Updated

Southern African leaders concluded their summit Sunday, but not their talks on Zimbabwe's protracted crisis.

The summit host, South African President Thabo Mbeki, said the Southern African Development Community's key committee on security and politics had been discussing Zimbabwe since Friday, and after formal closing ceremonies "will convene again just to deal ... with the situation of Zimbabwe."

Mbeki has been mediating power-sharing talks between Zimbabwean President Robert Mugabe and the opposition, navigating a bitter rivalry that has defied quick solutions.

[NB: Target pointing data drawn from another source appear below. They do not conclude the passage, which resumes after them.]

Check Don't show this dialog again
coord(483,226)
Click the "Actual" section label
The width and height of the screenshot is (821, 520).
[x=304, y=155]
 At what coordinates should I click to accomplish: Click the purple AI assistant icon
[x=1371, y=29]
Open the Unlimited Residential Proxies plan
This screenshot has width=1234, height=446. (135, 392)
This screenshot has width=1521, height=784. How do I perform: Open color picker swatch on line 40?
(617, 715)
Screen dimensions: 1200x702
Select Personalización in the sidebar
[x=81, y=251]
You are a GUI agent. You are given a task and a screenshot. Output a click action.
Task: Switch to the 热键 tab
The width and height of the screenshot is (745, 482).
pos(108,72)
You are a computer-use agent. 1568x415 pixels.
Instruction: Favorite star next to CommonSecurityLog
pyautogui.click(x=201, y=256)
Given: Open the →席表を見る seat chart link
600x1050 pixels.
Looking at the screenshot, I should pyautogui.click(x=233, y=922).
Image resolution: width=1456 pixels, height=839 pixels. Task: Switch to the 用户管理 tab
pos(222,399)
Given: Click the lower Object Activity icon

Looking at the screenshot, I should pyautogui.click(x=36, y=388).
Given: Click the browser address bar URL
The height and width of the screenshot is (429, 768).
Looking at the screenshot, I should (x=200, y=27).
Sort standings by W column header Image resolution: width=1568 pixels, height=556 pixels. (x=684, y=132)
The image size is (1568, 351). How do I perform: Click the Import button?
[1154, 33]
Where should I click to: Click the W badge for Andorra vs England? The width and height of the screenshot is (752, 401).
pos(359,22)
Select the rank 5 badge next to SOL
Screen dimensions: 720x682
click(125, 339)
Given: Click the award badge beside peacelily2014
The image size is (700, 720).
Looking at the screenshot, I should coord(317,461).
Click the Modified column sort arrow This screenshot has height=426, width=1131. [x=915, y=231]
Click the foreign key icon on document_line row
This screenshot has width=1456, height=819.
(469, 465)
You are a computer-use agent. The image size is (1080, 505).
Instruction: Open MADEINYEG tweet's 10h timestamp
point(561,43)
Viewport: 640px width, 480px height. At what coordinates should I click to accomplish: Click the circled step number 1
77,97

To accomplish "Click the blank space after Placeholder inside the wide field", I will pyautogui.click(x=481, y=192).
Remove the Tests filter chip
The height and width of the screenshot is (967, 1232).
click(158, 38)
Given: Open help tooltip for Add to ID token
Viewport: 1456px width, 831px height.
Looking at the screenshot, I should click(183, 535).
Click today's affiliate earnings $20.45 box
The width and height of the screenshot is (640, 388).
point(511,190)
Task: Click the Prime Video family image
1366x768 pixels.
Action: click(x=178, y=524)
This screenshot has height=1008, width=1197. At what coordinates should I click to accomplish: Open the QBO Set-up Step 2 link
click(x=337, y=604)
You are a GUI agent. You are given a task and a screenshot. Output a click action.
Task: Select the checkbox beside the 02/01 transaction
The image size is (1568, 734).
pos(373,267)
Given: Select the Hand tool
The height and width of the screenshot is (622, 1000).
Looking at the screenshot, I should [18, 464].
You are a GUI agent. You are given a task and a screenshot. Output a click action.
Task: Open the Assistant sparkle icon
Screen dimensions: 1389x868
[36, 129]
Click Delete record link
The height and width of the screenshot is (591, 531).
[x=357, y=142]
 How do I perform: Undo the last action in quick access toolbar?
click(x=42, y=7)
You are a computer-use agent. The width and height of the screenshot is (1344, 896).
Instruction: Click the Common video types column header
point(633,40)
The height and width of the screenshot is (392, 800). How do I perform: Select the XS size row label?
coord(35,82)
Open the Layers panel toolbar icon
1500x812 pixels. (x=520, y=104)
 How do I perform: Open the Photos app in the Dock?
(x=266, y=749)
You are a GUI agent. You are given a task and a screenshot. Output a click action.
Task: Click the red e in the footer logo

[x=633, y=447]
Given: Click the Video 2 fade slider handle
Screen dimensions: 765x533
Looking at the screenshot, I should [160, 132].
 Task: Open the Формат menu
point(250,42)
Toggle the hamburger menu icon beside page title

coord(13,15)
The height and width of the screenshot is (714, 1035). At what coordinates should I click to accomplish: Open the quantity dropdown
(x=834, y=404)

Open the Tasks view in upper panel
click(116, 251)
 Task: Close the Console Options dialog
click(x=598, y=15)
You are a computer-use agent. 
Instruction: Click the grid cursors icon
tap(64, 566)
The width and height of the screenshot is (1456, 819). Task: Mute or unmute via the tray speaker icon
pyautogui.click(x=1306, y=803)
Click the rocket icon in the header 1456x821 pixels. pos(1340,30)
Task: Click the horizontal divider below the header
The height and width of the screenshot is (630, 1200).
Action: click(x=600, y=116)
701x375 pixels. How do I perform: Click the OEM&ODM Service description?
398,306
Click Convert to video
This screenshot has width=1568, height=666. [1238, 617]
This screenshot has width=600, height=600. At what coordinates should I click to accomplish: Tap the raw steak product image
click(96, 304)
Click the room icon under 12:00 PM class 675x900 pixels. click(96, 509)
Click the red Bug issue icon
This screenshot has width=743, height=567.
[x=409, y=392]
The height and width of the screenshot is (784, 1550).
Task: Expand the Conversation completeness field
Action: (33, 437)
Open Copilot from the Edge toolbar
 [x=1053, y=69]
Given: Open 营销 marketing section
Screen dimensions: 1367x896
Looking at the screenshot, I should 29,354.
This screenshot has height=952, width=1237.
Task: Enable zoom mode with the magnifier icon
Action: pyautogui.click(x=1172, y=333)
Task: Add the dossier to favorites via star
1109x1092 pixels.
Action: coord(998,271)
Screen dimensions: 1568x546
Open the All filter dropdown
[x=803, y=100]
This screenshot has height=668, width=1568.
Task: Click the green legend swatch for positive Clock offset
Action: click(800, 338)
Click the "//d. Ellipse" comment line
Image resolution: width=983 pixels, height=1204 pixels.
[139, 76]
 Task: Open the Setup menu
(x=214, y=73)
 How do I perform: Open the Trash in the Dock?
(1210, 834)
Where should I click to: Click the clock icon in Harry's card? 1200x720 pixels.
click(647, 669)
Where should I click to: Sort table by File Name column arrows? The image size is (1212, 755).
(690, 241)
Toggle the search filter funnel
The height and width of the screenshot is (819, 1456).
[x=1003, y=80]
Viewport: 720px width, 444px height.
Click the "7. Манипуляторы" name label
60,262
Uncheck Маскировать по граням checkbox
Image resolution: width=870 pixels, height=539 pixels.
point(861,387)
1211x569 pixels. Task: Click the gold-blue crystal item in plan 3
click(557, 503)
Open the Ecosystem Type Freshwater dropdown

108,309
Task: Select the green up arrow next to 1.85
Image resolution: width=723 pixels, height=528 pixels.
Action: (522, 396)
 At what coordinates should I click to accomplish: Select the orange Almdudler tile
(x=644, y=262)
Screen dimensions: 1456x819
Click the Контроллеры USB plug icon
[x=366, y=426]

Zimbabwean opposition leader Morgan Tsvangirai, who attended Sunday's summit closing, said negotiations were continuing.

"The issue has not been finalized," Tsvangirai said.

In a speech Friday to SADC leaders, Tsvangirai said his Movement for Democratic Change had proposed to Mugabe's ZANU-PF party that Tsvangirai take a powerful prime minister's role in any unity government. Tsvangirai said he would concede the presidency -- and the role of military commander in chief -- to Mugabe.

That would mean a major curbing of powers Mugabe has wielded for nearly three decades, since independence from Britain in 1980. But it also would leave Mugabe, accused of deploying soldiers and police against political dissidents, at least nominally in charge of the army. Under Tsvangirai's proposal, the president would only be able to exercise military power on the advice of the prime minister.

Zimbabwean military leaders have said they would refuse to recognize Tsvangirai's authority.

Tsvangirai came first in a field of four in the first round of presidential voting in March, but did not win by the margin necessary to avoid a runoff against second-place finisher Mugabe. Tsvangirai withdrew from the June 27 runoff because of attacks on his supporters blamed on Mugabe's party militants and security forces.

Mugabe held the runoff, and was declared the overwhelming winner, though the exercise was widely denounced.